The faith-type answer is based on the observation that history is the lens through which the Irish often justify their beliefs and behaviour.

It is a bit like religious faith. All Christians presumably believe that if Christ were to return to earth, He would be a member of their church.

So depending on your political beliefs, the 1916 rebels would now be members of Fianna Fáil, Sinn Féin, the IRSP, Saoradh, Republican Sinn Féin, the Republican Network for Unity, Irish Labour, any of a number of other organisations, or one of the 75 modern varieties of the IRA. (God be with the days when there were only two IRAs.)

The second area of explanation lies with what might be termed the doubters.

These political agnostics argue that it is difficult to fast forward the beliefs and ideals of those who lived in a different world from ours and then apply them today.

For example, had Constance Markievicz been killed during the 1916 Rising, she would have been a martyr.

However, she survived and helped to found Fianna Fáil, which others might regard as having abandoned the ideals of 1916.

Kathleen Clarke followed that same path. Having spent 15 years in English prisons, her husband, Dungannon’s Thomas Clarke, was the first signatory of the Proclamation.

He was executed along with her brother, Ned Daly. However, she too helped to found Fianna Fáil.

The dead have the advantage of not having had to negotiate their way through the world which came after them.

Being dead, they can do no wrong – a benefit denied to those who have the misfortune to live longer.

The agnostics also argue that history is not always reliable.

For example, until recently Senator George Mitchell was close to sainthood. Now references to him have been removed by Queen’s University, which shows that history is flexible.

However, despite the logic of the doubters, it is still hard to envisage Pearse sitting in Stormont, or Connolly accepting a £14,200 pay rise while more than 20% of children here are in poverty.

The third possible explanation lies in applying reason.

It suggests that the test for those claiming to be the true inheritors of 1916 lies in matching their policies and practices against the Proclamation and the writings of its signatories.

The Proclamation advocates, for example, “the unfettered control of Irish destinies”.

That control disappeared with Irish entry into the EU, so most marchers would appear to be out of step with the Proclamation.

In terms of individual writings, Pearse has gone out of fashion. While his works, both in and on Irish, are still relevant, his views on the sovereignty of the Irish nation oppose the Good Friday Agreement, by arguing that everyone on this island is Irish.

He also said that Ireland unfree will never be at peace, which some use as historical cover to continue to engage in violence.

So, can we commemorate the bits of Pearse we like, or does he come as a complete package?

Connolly’s writings were different and perhaps the most applicable to today’s Ireland, north and south.

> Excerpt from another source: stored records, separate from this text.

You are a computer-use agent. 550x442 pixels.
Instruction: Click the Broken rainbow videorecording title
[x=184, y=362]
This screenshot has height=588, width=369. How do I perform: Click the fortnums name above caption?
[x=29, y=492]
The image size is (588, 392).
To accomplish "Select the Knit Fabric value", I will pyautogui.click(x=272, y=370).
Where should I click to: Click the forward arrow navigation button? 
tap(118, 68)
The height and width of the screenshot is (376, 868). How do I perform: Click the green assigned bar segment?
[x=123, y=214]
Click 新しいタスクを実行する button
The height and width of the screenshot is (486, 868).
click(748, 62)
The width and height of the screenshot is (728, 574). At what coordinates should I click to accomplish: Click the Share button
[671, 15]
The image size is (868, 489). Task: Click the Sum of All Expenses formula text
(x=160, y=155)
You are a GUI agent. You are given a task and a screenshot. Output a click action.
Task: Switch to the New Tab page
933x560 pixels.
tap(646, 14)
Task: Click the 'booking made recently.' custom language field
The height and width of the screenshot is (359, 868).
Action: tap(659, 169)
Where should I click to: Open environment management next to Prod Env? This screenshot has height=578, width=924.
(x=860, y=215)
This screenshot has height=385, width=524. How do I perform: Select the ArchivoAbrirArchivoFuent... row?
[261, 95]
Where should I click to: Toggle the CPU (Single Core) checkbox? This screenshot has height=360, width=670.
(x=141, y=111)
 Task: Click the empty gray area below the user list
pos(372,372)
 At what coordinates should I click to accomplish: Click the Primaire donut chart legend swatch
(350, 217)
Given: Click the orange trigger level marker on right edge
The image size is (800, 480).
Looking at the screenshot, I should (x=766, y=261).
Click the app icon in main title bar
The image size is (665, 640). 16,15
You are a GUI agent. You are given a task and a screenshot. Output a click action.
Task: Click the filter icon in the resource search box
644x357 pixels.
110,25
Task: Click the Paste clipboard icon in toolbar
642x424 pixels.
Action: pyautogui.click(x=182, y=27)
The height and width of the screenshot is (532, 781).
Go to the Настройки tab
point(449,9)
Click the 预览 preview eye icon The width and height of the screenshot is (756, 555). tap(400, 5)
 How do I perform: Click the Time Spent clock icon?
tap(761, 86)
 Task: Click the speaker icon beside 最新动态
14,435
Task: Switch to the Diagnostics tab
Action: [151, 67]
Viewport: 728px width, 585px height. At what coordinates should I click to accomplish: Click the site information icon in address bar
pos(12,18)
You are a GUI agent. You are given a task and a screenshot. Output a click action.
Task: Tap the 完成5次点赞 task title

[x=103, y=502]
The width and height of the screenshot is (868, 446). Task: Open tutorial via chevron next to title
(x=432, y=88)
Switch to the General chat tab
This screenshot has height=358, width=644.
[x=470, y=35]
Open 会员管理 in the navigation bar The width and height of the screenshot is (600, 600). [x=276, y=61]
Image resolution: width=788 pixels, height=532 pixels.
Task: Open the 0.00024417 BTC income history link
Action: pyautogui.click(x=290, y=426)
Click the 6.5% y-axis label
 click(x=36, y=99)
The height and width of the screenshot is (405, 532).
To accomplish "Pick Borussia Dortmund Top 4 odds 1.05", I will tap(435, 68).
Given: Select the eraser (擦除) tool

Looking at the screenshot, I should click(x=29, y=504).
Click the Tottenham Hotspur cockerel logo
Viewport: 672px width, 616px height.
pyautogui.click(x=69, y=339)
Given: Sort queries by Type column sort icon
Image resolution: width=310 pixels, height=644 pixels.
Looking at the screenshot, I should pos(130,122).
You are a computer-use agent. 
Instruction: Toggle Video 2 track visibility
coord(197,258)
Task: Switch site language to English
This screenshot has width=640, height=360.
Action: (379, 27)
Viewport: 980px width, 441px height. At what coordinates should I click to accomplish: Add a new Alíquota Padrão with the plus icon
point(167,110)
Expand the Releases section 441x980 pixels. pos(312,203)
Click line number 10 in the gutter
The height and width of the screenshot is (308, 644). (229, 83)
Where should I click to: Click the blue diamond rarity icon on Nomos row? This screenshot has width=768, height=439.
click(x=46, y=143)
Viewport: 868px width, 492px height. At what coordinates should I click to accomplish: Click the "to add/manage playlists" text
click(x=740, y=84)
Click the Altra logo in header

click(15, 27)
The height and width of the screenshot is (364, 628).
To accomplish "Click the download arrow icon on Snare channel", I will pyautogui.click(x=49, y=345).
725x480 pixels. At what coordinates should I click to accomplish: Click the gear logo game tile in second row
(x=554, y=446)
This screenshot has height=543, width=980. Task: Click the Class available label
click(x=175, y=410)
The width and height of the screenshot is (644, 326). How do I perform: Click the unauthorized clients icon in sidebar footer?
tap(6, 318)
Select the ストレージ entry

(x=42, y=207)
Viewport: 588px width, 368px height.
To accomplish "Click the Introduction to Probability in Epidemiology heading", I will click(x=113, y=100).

He argued that replacing the British flag with an Irish one makes no difference unless the causes of social and economic inequality are tackled – which renders irrelevant those repetitive and endlessly boring arguments about a united Ireland versus union with Britain.

Connolly offered a framework for explaining the inequality, poverty and deprivation which blight our society today, over a century after he was executed.

However, he would probably not be marching tomorrow. He would most likely be working voluntarily in a food bank, or campaigning against poverty.

It would be more in the spirit of 1916 than hanging tricolours from lamp posts.